Kroenke's point is vital. Doctors and patients often forget that abnormal, or "positive," test results are typically right when illness was likely, but wrong when it was unlikely. This calculus helps to explain, for instance, why more than 90 percent of positive mammograms are typically false: Screening is done, by definition, on people without signs or symptoms of cancer. That's a group very unlikely to have disease -- just like patients for whom testing is primarily a matter of reassurance.

This quirk in the math may help to explain a disturbing finding in the research: Patients who underwent testing reported higher levels of anxiety weeks and months later. The finding was statistically borderline, but hints that testing for reassurance may have the opposite effect, probably because of false positives that lead to more tests and procedures.

Of course, for physicians, pressured by time, increasingly challenged by satisfaction surveys, and threatened by lawsuits, tests are hard to resist. Patients often want them and may even request them, and ordering a test takes little or no time from the doctor. As Dr. Kroenke points out, for the physician, "it often takes more effort and time not to order a test."

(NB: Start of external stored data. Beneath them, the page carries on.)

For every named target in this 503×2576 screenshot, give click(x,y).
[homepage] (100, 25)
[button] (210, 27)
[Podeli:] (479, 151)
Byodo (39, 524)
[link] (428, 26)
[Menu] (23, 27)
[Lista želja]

And this may be the most important discovery of all. Ordering a test, the quickest, easiest, but costliest option, not only failed to achieve the reassurance patients were seeking, it increased anxiety and led to potentially dangerous false positives. Meanwhile, talk and touch, which reduces lawsuits, promotes healing, and increases satisfaction, took time and effort but cost little more than a few extra minutes in the exam room.

Good medicine, it seems, is less like science fiction, and more like science.